Wednesday 31 January 2018

Review: The Perfect Nanny



The Perfect Nanny
Author: Leila Slimani
Publication Date: January 9th 2018
Publisher: Penguin Books; Translation edition


Myriam and Paul Massés live in a small apartment in Paris's tenth arrondissement with their young daughter Mila and baby Adam. Shortly after having her second child, Myriam realises the life of a stay-at-home mother is not for her. When the opportunity to join an old friend's law firm presents itself, she jumps at the chance to pursue her dreams of becoming a brilliant lawyer. With both parents working it becomes necessary to find someone to look after the children, so they begin interviewing for a nanny. The fastidious Louise is exactly what they are looking for and she quickly becomes indispensable to the family. 

The opening chapter is jarring in its brutality, as the ending is presented at the beginning of the book. The author then proceeds to tell of the events that led the characters to this point, bringing the story full circle to its startling conclusion. The relationship between the central personalities is oddly claustrophobic and builds effective suspense toward the denouement. I did find some parts of the story to be slightly underwhelming, but overall The Perfect Nanny is an engrossing, sinister, little novel.

WRITTEN TASKS >>
a – Convert the records, from the line containing "Viewport: 1386px width, 825px height." up to and including their final line, into a JSON list of strings with one string per line and blank lines omitted. Leave out the pictures.
b – Continue the review of The Perfect Nanny from where it stops.

SUPPLIED RECORDS >>
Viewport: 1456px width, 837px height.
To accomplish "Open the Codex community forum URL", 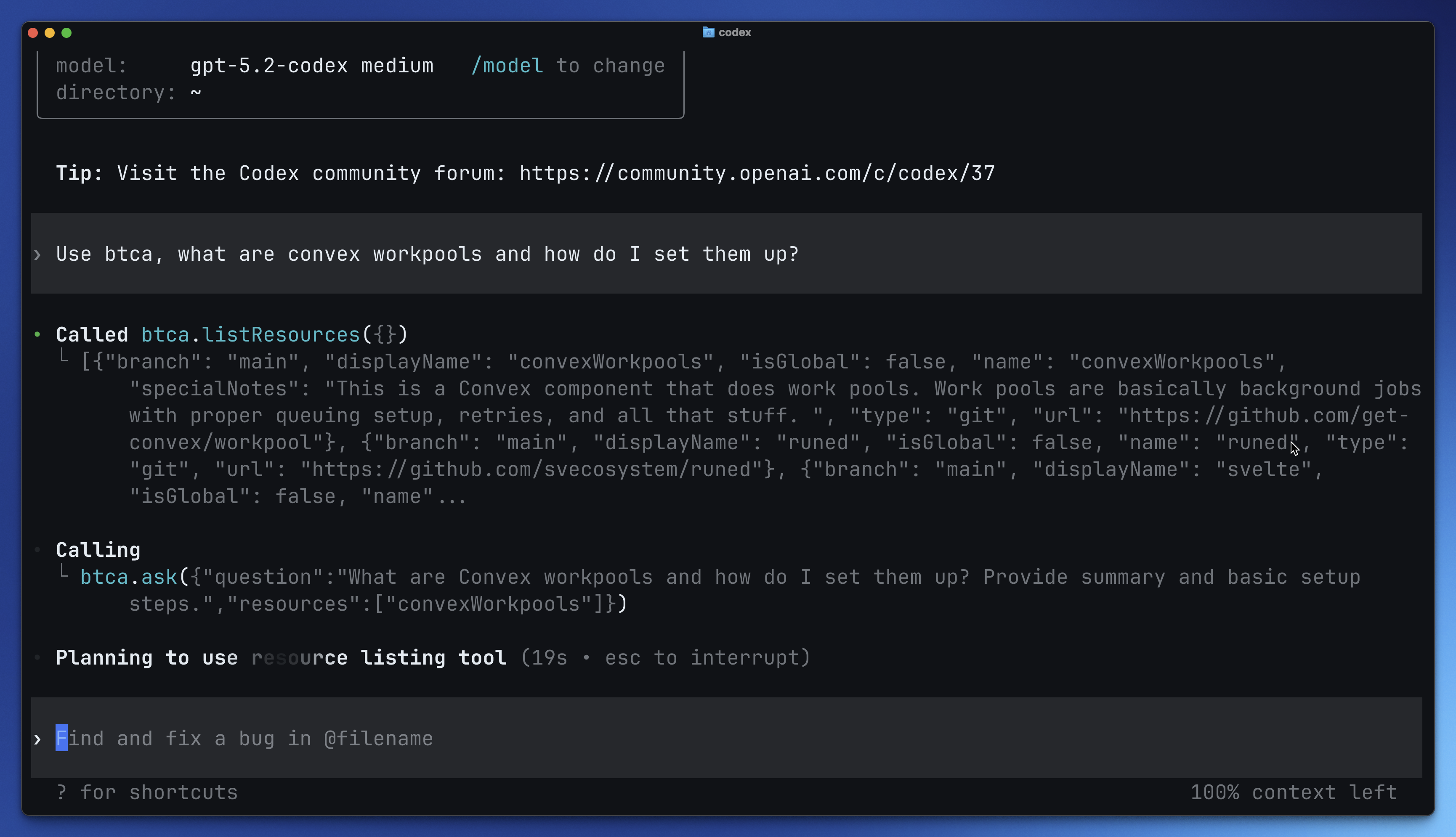I will [757, 174].
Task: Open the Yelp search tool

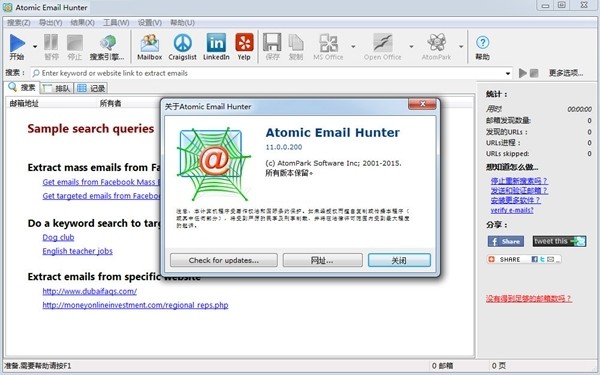Action: click(244, 43)
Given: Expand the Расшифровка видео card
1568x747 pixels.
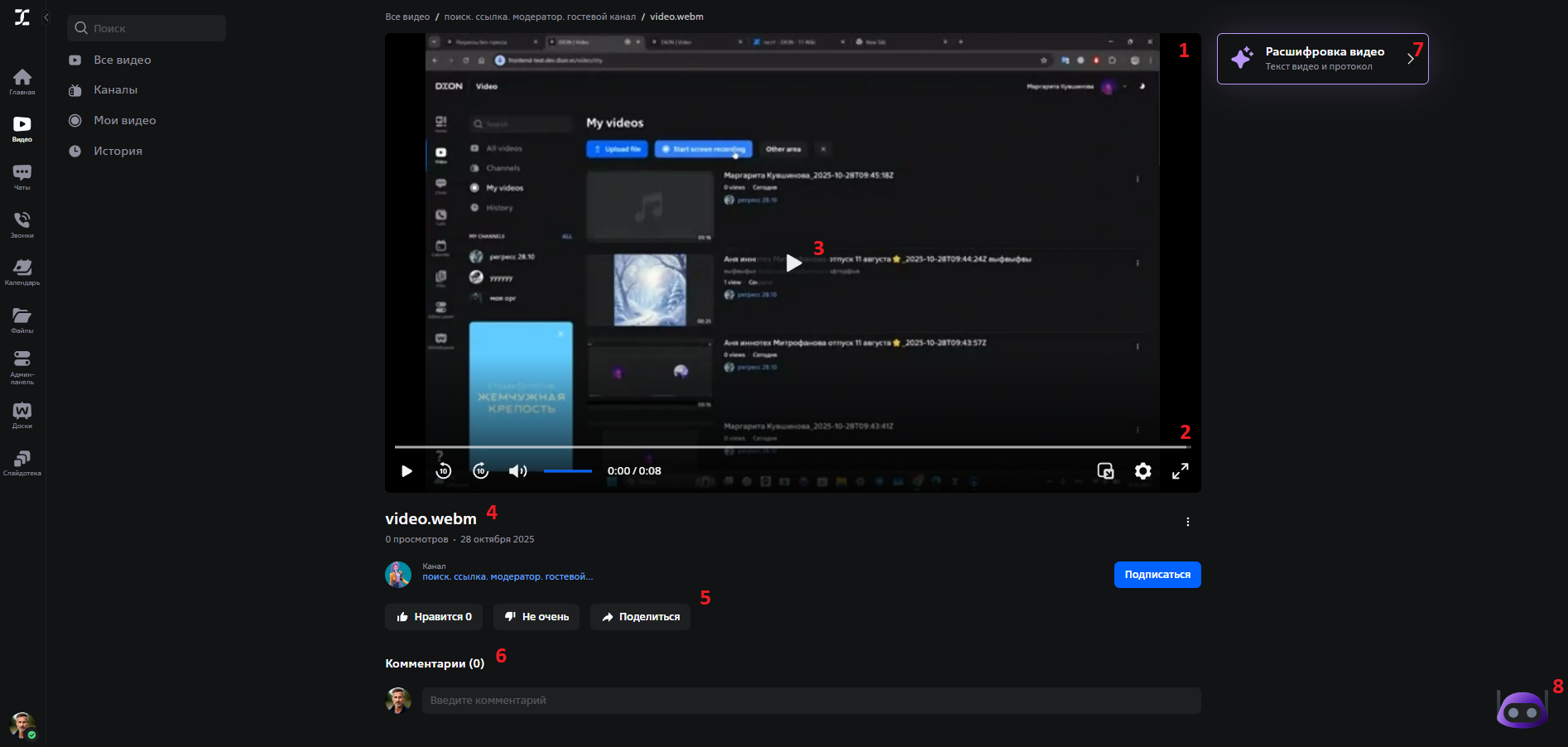Looking at the screenshot, I should (1410, 59).
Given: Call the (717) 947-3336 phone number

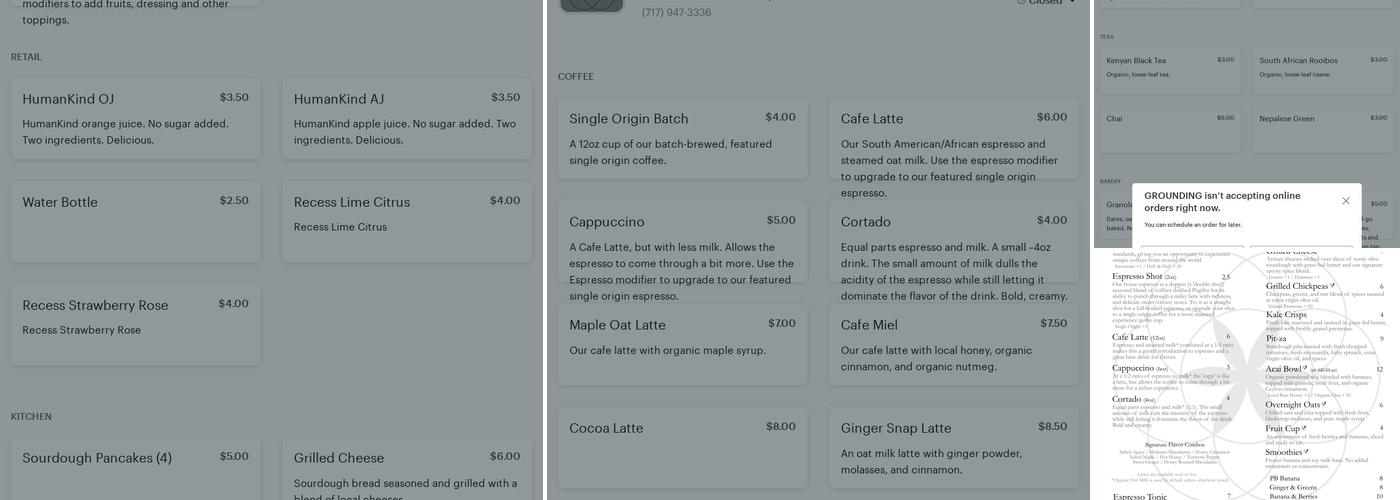Looking at the screenshot, I should 676,13.
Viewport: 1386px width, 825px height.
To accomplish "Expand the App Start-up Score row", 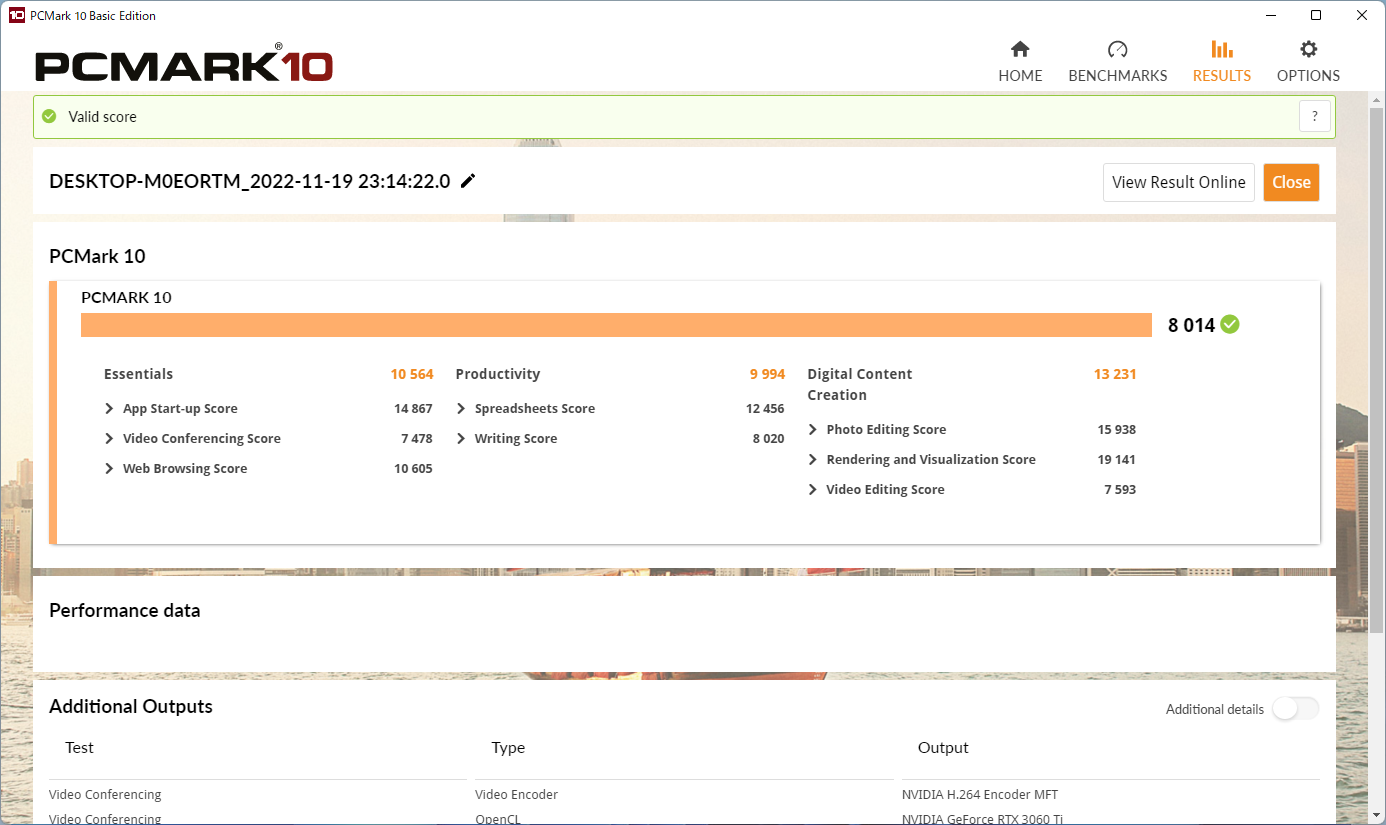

RESPONSES TO THE TASKS >>
a –
[
  "Viewport: 1386px width, 825px height.",
  "To accomplish \"Expand the App Start-up Score row\", "
]

b –
From the publisher:
She has the keys to their apartment. She knows everything. She has embedded herself so deeply in their lives that it now seems impossible to remove her.

When Myriam, a French-Moroccan lawyer, decides to return to work after having children, she and her husband look for the perfect nanny for their two young children. They never dreamed they would find Louise: a quiet, polite, devoted woman who sings to the children, cleans the family’s chic apartment in Paris’s upscale tenth arrondissement, stays late without complaint, and hosts enviable kiddie parties. But as the couple and the nanny become more dependent on one another, jealousy, resentment, and suspicions mount, shattering the idyllic tableau. Building tension with every page, The Perfect Nanny is a compulsive, riveting, bravely observed exploration of power, class, race, domesticity, and motherhood—and the American debut of an immensely talented writer.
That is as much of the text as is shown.